(Pixel coordinate grounding data)
┄┄┄┄┄┄┄┄┄┄
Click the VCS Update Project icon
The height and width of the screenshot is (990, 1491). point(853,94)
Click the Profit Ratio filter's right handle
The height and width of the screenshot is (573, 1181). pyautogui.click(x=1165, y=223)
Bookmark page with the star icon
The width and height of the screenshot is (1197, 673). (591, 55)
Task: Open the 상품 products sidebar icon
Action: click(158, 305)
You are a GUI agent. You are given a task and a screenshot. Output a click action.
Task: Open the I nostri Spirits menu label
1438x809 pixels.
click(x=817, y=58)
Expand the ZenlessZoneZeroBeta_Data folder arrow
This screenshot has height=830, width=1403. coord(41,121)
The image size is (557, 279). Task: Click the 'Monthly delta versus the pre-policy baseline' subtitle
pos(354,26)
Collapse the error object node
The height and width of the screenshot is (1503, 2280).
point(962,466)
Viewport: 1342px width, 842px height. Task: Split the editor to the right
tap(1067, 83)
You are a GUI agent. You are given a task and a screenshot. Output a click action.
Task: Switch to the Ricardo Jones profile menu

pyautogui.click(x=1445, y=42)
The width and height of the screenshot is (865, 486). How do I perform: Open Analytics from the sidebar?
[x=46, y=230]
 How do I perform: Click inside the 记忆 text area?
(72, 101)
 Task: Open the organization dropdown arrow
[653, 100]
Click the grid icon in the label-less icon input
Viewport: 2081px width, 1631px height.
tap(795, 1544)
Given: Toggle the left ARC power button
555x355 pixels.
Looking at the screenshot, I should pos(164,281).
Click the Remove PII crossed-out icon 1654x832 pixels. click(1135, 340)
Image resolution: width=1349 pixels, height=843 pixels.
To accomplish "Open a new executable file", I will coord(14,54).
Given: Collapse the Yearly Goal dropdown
┄┄┄┄┄┄┄┄┄┄
Could you set down every record exactly as given?

Click the VCS Update Project icon
The height and width of the screenshot is (990, 1491). point(853,94)
Click the Profit Ratio filter's right handle
The height and width of the screenshot is (573, 1181). pyautogui.click(x=1165, y=223)
Bookmark page with the star icon
The width and height of the screenshot is (1197, 673). (591, 55)
Task: Open the 상품 products sidebar icon
Action: click(158, 305)
You are a GUI agent. You are given a task and a screenshot. Output a click action.
Task: Open the I nostri Spirits menu label
1438x809 pixels.
click(x=817, y=58)
Expand the ZenlessZoneZeroBeta_Data folder arrow
This screenshot has height=830, width=1403. coord(41,121)
The image size is (557, 279). Task: Click the 'Monthly delta versus the pre-policy baseline' subtitle
pos(354,26)
Collapse the error object node
The height and width of the screenshot is (1503, 2280).
point(962,466)
Viewport: 1342px width, 842px height. Task: Split the editor to the right
tap(1067, 83)
You are a GUI agent. You are given a task and a screenshot. Output a click action.
Task: Switch to the Ricardo Jones profile menu

pyautogui.click(x=1445, y=42)
The width and height of the screenshot is (865, 486). How do I perform: Open Analytics from the sidebar?
[x=46, y=230]
 How do I perform: Click inside the 记忆 text area?
(72, 101)
 Task: Open the organization dropdown arrow
[653, 100]
Click the grid icon in the label-less icon input
Viewport: 2081px width, 1631px height.
tap(795, 1544)
Given: Toggle the left ARC power button
555x355 pixels.
Looking at the screenshot, I should pos(164,281).
Click the Remove PII crossed-out icon 1654x832 pixels. click(1135, 340)
Image resolution: width=1349 pixels, height=843 pixels.
To accomplish "Open a new executable file", I will coord(14,54).
Given: Collapse the Yearly Goal dropdown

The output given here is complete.